Rafsanjani signed off on attacks like the 1994 bombing of the Jewish cultural center in Buenos Aires and assassinations of Iranian dissidents worldwide. He not only helped birth Iran’s covert nuclear-weapons program but, on December 14, 2001, speculated that it could be for offense rather than defense since, unlike Israel, Iran had strategic depth to absorb a retaliatory strike. While he was willing to talk to Americans and Europeans, this had less to do with a desire for rapprochement than with his recognition that dialogue could relieve economic pressure on the Islamic Republic and win it what it needed for the fulfillment of its indigenous military programs.

Was Rafsanjani a moderate or even reformer? . . . In reality, it is useful to think about the Islamic Republic’s politicians as falling between two axes: one with regard to social attitudes and tolerance and the other with regard to a belief in state-centered economies versus economic liberalism. Rafsanjani sought to reduce the centralized command structure of Iran’s economy, [and in that respect he] leaned toward economic pragmatism. Even during his presidency, though, he was unsuccessful in implementing significant economic reform. When it came to social reform, however, Rafsanjani’s more moderate rhetoric did not translate into any desire or real effort to blunt the edge or fervor of the Islamic Revolution. . . . Another way to think about that is that if Rafsanjani was a moderate, . . . then moderation in the Islamic Republic includes an embrace of incitement to genocide, assassination, torture, and terrorism. . . .

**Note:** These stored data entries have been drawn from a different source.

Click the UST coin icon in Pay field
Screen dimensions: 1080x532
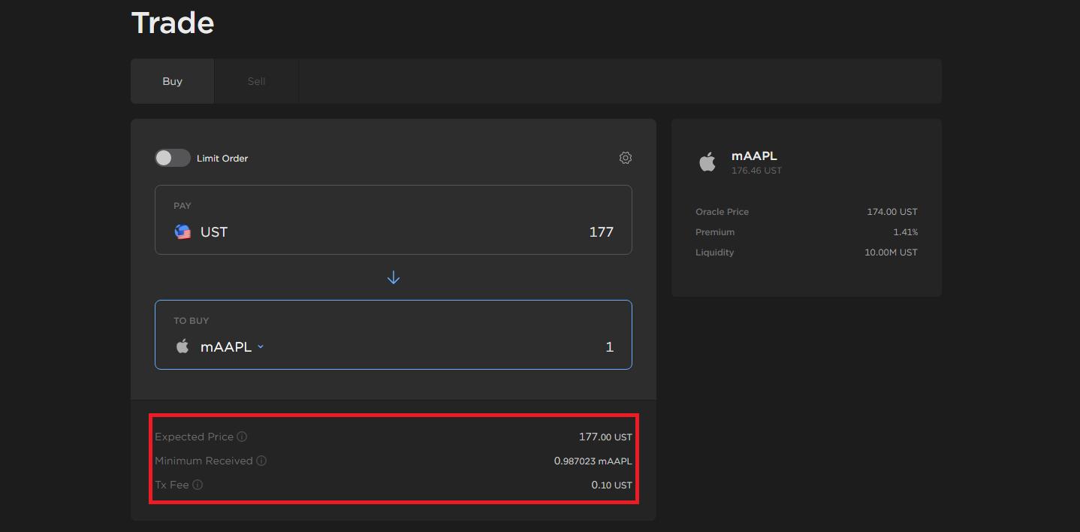coord(183,232)
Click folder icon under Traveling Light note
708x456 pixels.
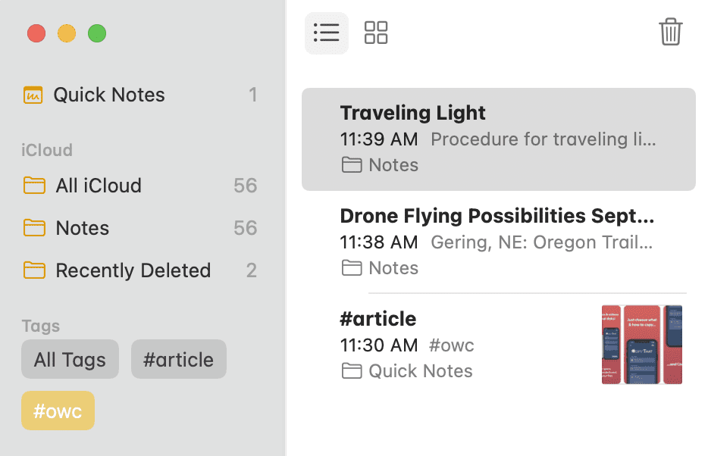[352, 165]
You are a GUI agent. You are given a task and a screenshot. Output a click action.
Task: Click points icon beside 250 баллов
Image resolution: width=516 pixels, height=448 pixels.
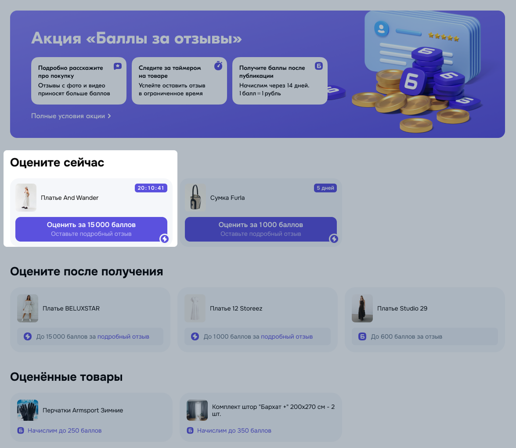coord(20,430)
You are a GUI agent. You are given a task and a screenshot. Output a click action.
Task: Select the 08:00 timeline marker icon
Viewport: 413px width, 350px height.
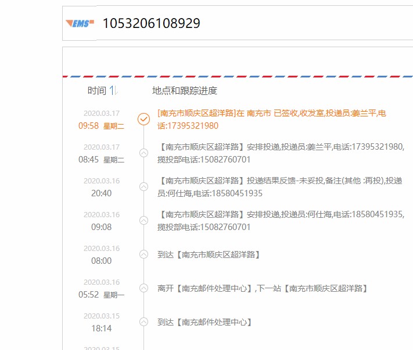pos(143,254)
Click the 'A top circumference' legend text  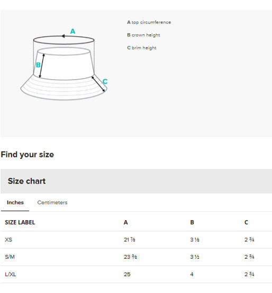(x=149, y=22)
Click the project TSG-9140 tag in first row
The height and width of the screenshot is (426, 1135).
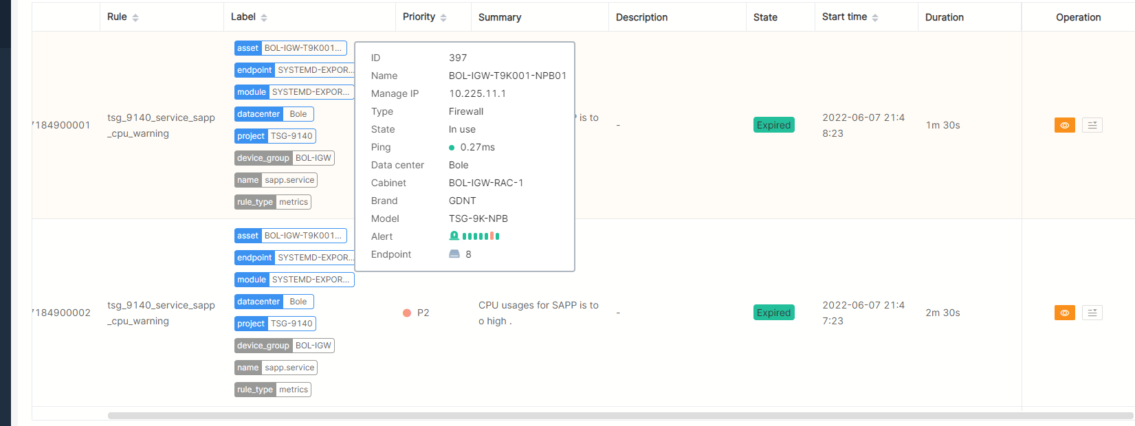pos(275,136)
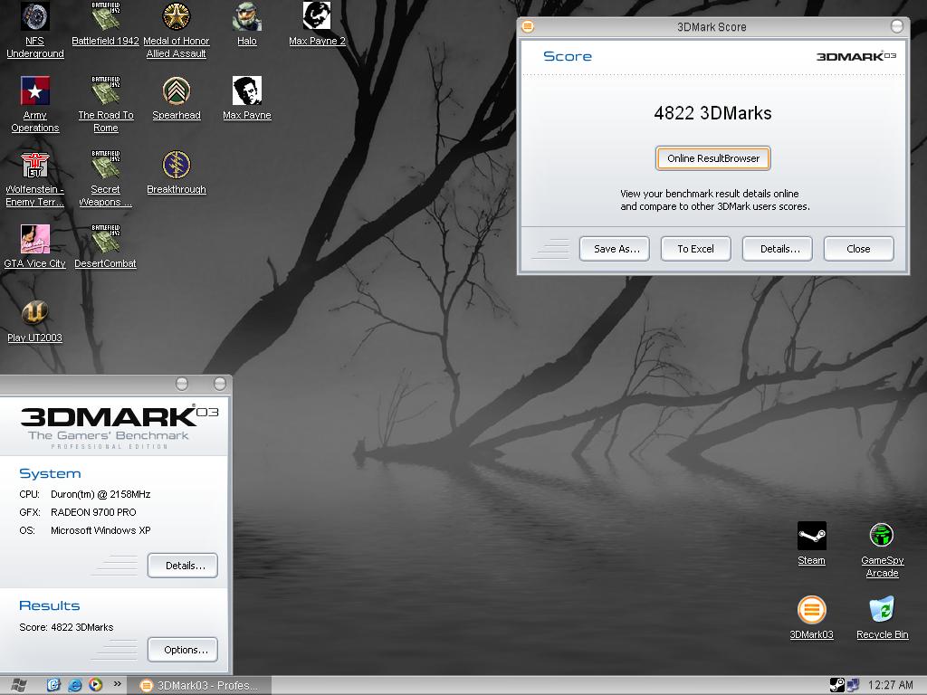
Task: Click the GameSpy Arcade desktop icon
Action: 882,537
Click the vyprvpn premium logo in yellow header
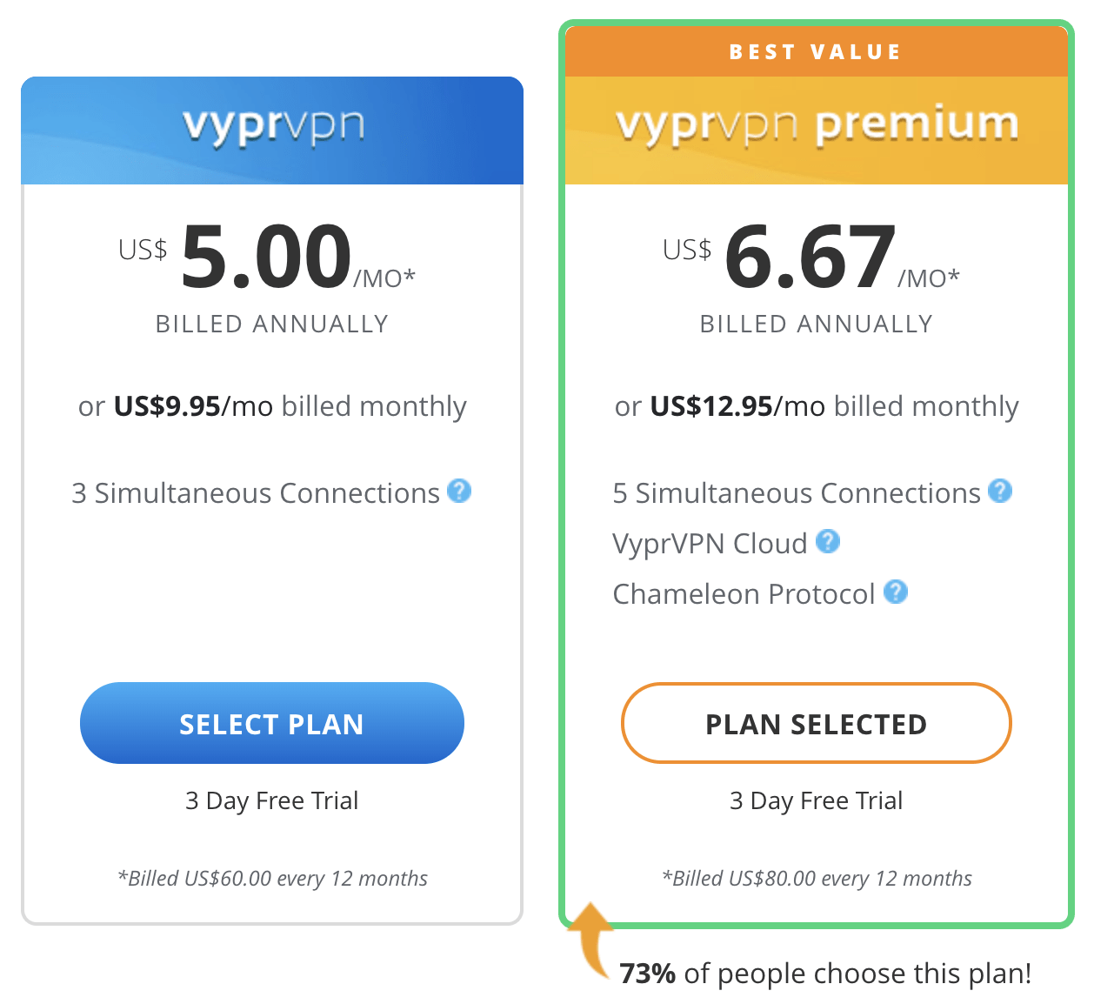The width and height of the screenshot is (1094, 1004). pyautogui.click(x=817, y=127)
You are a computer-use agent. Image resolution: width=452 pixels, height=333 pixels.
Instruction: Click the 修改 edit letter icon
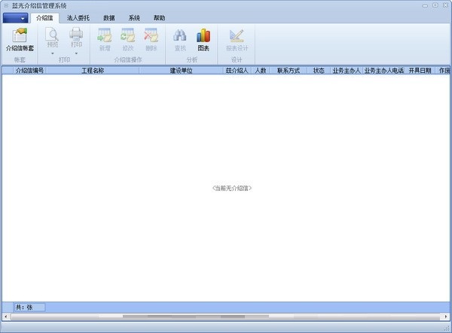pyautogui.click(x=127, y=35)
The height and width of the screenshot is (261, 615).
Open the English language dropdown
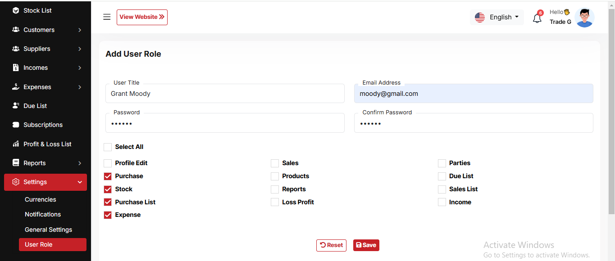(x=497, y=17)
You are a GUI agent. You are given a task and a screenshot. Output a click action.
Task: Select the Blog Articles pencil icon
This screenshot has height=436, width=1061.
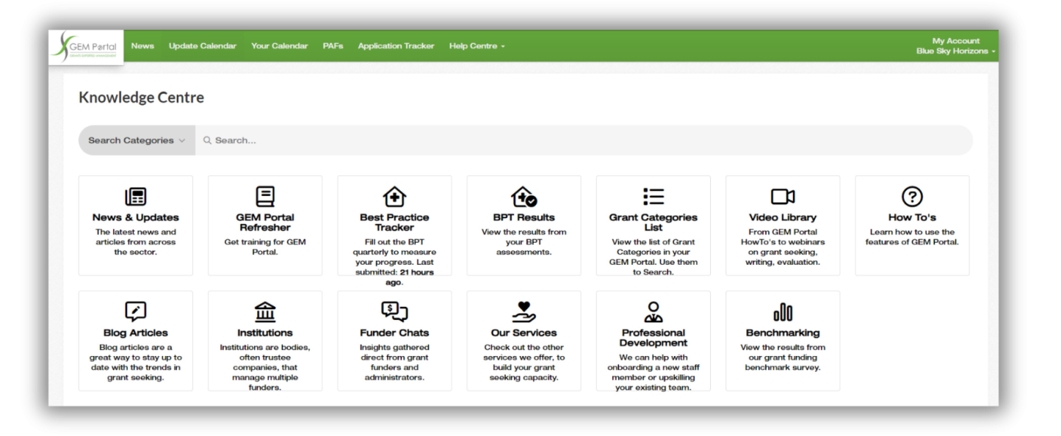tap(135, 312)
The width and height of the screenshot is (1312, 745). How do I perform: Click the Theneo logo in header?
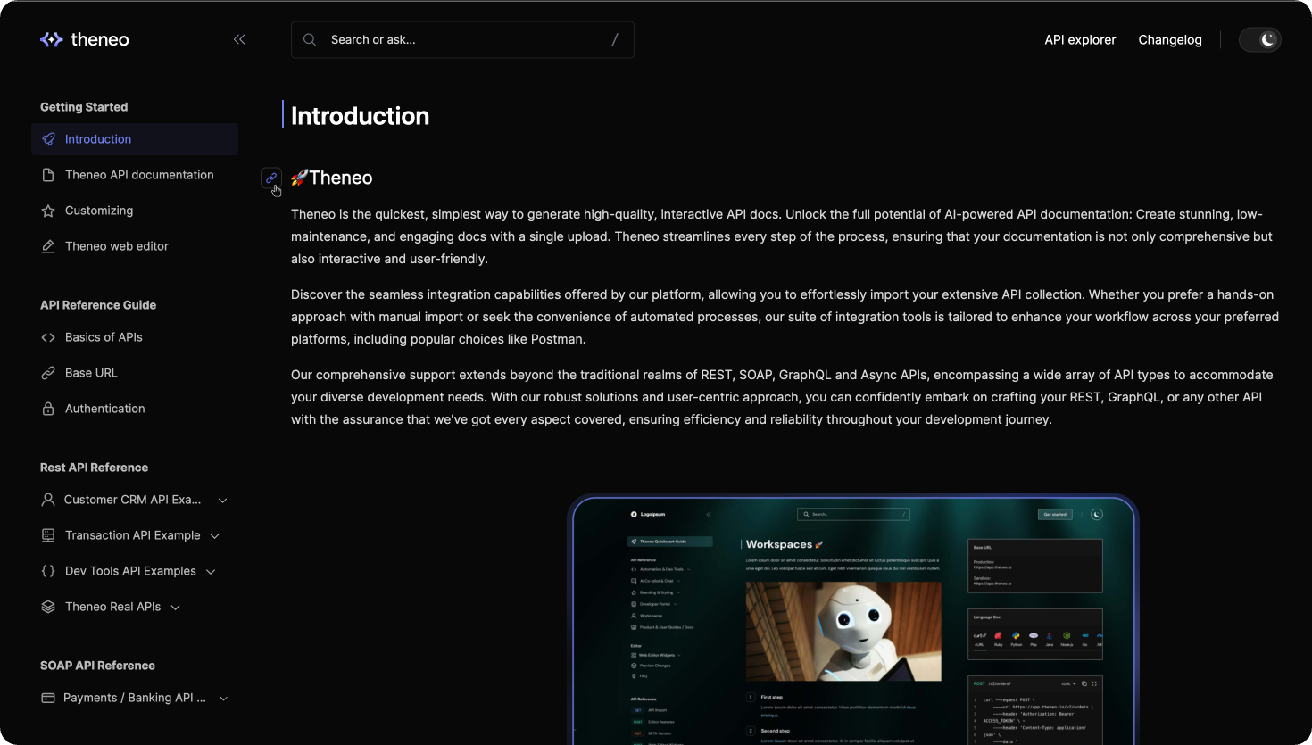(85, 39)
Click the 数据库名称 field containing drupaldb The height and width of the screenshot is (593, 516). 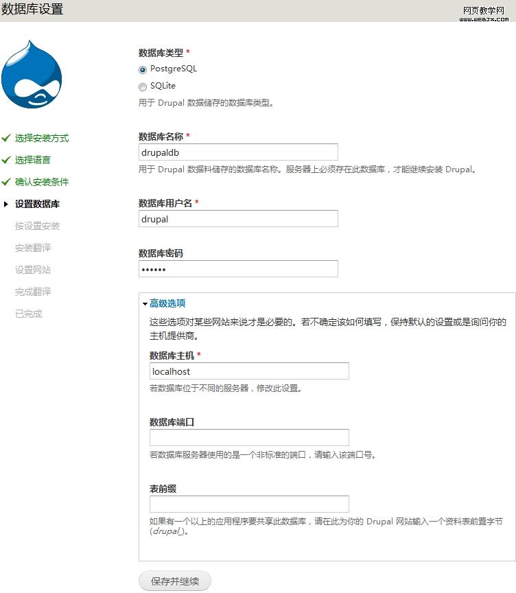[238, 152]
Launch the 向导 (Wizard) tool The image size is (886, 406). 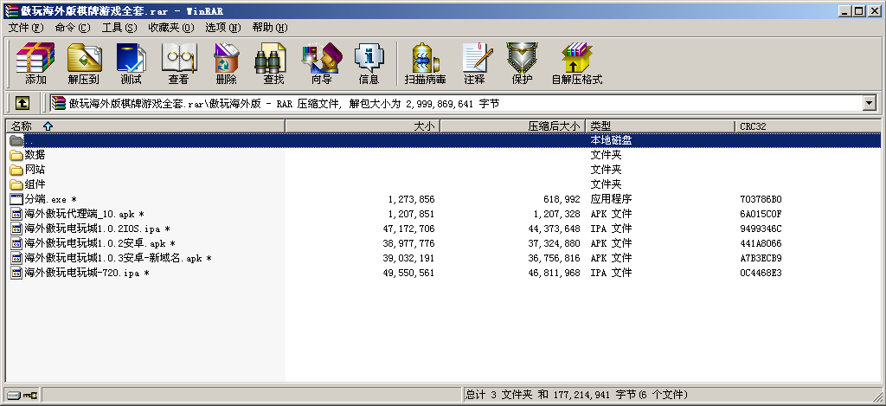click(321, 63)
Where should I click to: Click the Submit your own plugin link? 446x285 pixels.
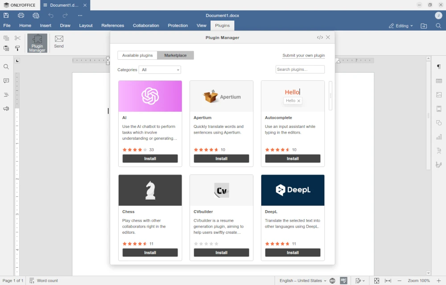coord(303,55)
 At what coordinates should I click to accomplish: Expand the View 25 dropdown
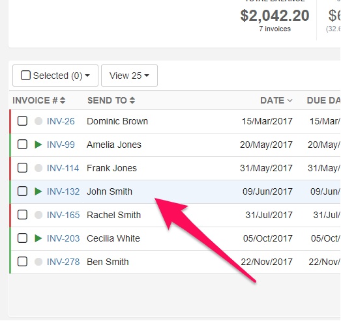[x=129, y=76]
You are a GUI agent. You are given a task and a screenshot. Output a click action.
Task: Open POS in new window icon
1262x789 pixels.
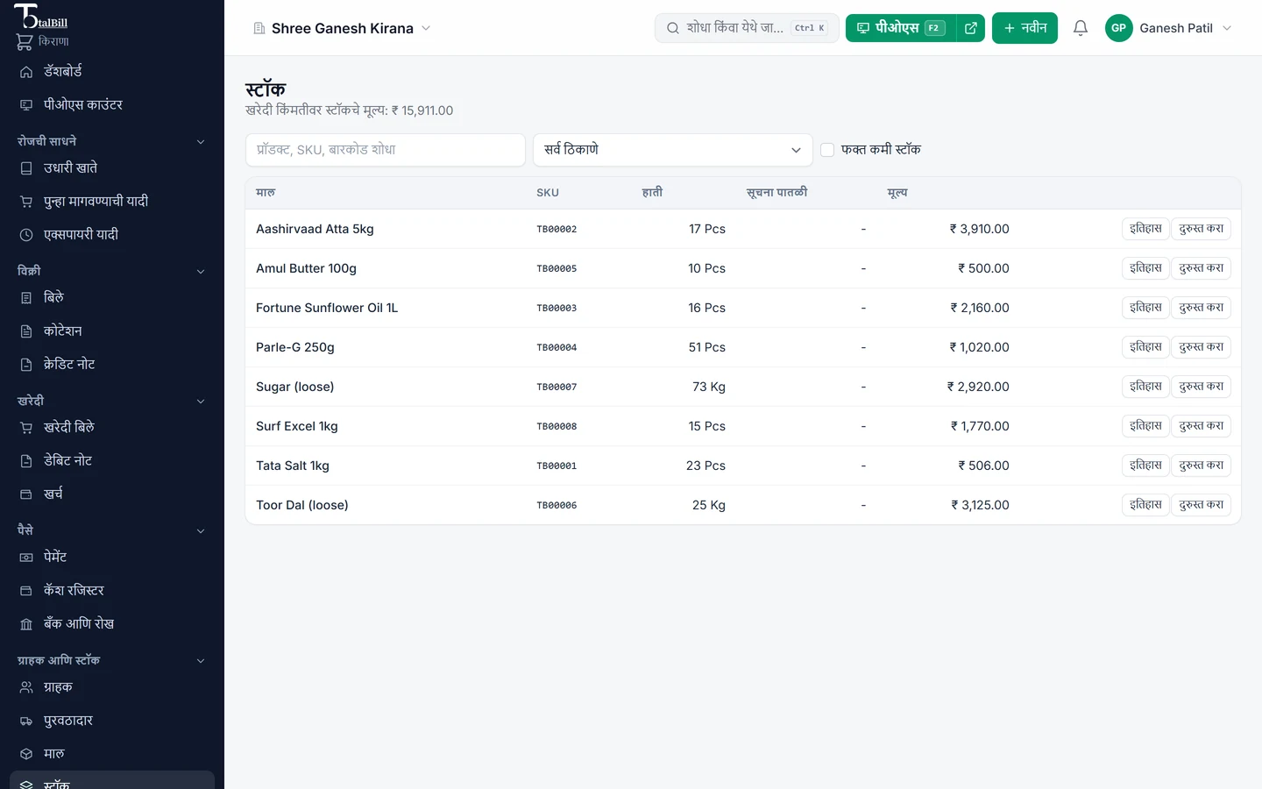click(x=970, y=28)
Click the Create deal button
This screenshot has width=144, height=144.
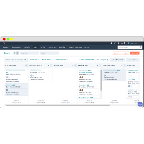point(135,53)
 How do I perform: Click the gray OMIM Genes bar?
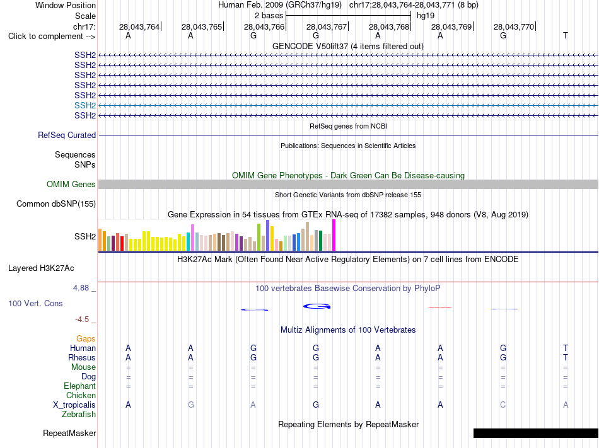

[Western diplomats’] desire to [misapprehend] factional struggles expands beyond just Iran. Talk to European or even American diplomats who work in the Middle East about Hizballah or Hamas, and they will describe a nuanced view that divides the movements into hardline and more pragmatic factions. The fact that those moderate Hamas factions still embrace a covenant that calls for genocide against Jews is left unsaid.

Read more at Commentary

More about: AMIA bombing, Iran, Iran nuclear program, Politics & Current Affairs, U.S. Foreign policy

 

Leaked Emails Point to an Iranian Influence Operation That Reaches into the U.S. Government

Sept. 27 2023

As the negotiations leading up to the 2015 nuclear deal began in earnest, Tehran launched a major effort to cultivate support abroad for its positions, according to a report by Jay Solomon:

In the spring of 2014, senior Iranian Foreign Ministry officials initiated a quiet effort to bolster Tehran’s image and positions on global security issues—particularly its nuclear program—by building ties with a network of influential overseas academics and researchers. They called it the Iran Experts Initiative. The scope and scale of the IEI project has emerged in a large cache of Iranian government correspondence and emails.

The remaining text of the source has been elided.